CEH : Le « vivre ensemble » est fragilisé et l’aspiration au « vivre ensemble » n’est plus très audible sur la scène politique. Il y a vingt ans, l’expression était incontournable pour les candidats à la magistrature suprême, de gauche comme de droite. Elle ne l’est plus. Elle est pourtant une réalité qui se vit toujours dans le quotidien des Français. Prenez l’exemple de la pandémie de Covid-19. Elle nous a contraint à l’isolement, mais dans le même temps, on a assisté à beaucoup de bienveillance avec sa famille, son voisin, l’inconnu, l’étranger à soi. L’acte de charité est le plus beau des dialogues !
GT : La situation est compliquée, mais n’est pas aussi sombre que certains la décrivent. Les diffuseurs de haine et de division occupent une place trop importante, qui écrase la réalité. Effectivement, nous ne devons pas fermer les yeux, le danger est bien là, mais le combat est loin d’être perdu, et chaque jour des femmes et des hommes font entendre une autre voix, celle du « vivre ensemble ». Ne rien faire, c’est s’assurer que nous pouvons perdre tous ensemble !

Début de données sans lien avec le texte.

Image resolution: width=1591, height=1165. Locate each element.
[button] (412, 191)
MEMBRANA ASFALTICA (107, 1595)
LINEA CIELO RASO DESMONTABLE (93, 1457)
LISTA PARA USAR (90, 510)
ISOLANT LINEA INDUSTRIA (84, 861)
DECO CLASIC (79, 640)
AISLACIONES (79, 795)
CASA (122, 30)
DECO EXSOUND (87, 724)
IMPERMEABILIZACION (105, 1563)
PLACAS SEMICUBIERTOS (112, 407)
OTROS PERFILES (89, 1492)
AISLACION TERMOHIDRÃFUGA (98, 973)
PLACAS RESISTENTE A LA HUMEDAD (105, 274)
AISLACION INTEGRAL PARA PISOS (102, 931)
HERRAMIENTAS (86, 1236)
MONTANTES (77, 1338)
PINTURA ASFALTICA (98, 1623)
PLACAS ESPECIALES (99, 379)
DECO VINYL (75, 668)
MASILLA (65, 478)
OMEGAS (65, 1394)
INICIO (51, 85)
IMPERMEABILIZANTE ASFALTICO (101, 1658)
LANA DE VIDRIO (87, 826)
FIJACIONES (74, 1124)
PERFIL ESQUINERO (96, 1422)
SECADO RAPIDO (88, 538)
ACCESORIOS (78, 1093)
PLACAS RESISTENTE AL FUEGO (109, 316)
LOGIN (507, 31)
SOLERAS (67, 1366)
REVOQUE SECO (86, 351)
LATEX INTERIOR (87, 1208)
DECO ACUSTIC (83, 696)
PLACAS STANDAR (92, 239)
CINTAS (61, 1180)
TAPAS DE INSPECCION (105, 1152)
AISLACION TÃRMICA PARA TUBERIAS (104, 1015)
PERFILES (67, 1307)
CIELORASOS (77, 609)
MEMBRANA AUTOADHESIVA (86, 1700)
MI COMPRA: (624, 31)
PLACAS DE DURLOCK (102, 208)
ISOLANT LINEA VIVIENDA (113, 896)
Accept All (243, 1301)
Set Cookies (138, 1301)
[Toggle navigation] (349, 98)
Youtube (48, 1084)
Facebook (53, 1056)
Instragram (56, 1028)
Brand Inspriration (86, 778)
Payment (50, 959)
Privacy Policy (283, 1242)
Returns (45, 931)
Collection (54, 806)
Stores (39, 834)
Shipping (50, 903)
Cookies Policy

Comment refaire citoyenneté partagée ?
CEH : Nous n’arrivons plus à penser ce qui nous rassemble. C’est le mal de notre époque. Je peux pourtant témoigner que lorsque des personnes de confessions différentes se rencontrent et travaillent ensemble, elles tombent souvent des nues de découvrir tant et tant de choses en commun.
Plus que jamais,
les valeurs républicaines
doivent être le dénominateur
commun.
GT : C’est un combat. J’utilise volontairement le mot combat car cette lutte pour les valeurs universelles de la République est la seule à pouvoir apaiser une société perturbée par de multiples maux que les communautaristes intégristes utilisent pour manipuler les foules. Plus que jamais, les valeurs républicaines doivent être le dénominateur commun, le ciment qui nous lie les uns aux autres.
Quels peuvent être vos rôles respectifs, dans vos communautés ?
CEH : La France peut compter sur des dignitaires religieux pleinement investis en faveur de cette ouverture interreligieuse et vers la Cité. J’ai moi-même publié une tribune pour appeler au vote lors de l’élection présidentielle. Je regrette que certains y ait vu un appel au vote communautaire cependant que ma volonté était de contrecarrer les discours rejetant toute participation citoyenne, sous des prétextes religieux fallacieux, et ne cherchant qu’à séparer les musulmans de France du reste de la communauté nationale.
GT : Chaque responsable communautaire doit prendre ses responsabilités et porter ce combat, quitte à déplaire à certains et parfois à se mettre en danger. Avec Chems, comme avec d’autres responsables musulmans, nous échangeons fraternellement. Un discours franc, qui aborde tous les sujets, même ceux pour lesquels nous pouvons avoir des divergences, mais nous avons tant de valeurs communes et aimons la République qui est notre maison commune. Nous refusons de nous taire !
Les élus ont-ils conscience que le « vivre ensemble » est fragile ?
CEH : Leur rôle est essentiel, je les invite à mesurer la dangerosité à jouer les apprentis-sorciers de l’identitarisme. Appeler au rejet de nos concitoyens musulmans, c’est attaquer la République, son unité et son intransigeance à considérer comme égaux tous ses enfants. La montée du populisme et de l’extrémisme a de quoi inquiéter. Heureusement, les Français n’ont jamais cru à la chasse aux musulmans comme solution à leurs malaises et ce n’est pas près d’arriver.
GT : Nous entretenons de bonnes relations avec les élus, « La loi du pays est la loi », disent nos textes. Ce sont des paroles qui nous obligent. Je sais qu’avec Chems, nous ferons tout pour apaiser les craintes et lutter contre les extrémistes. Les textes de la République sont fondateurs, c’est avec bonheur et fierté que nous devons chaque jour les faire nôtres.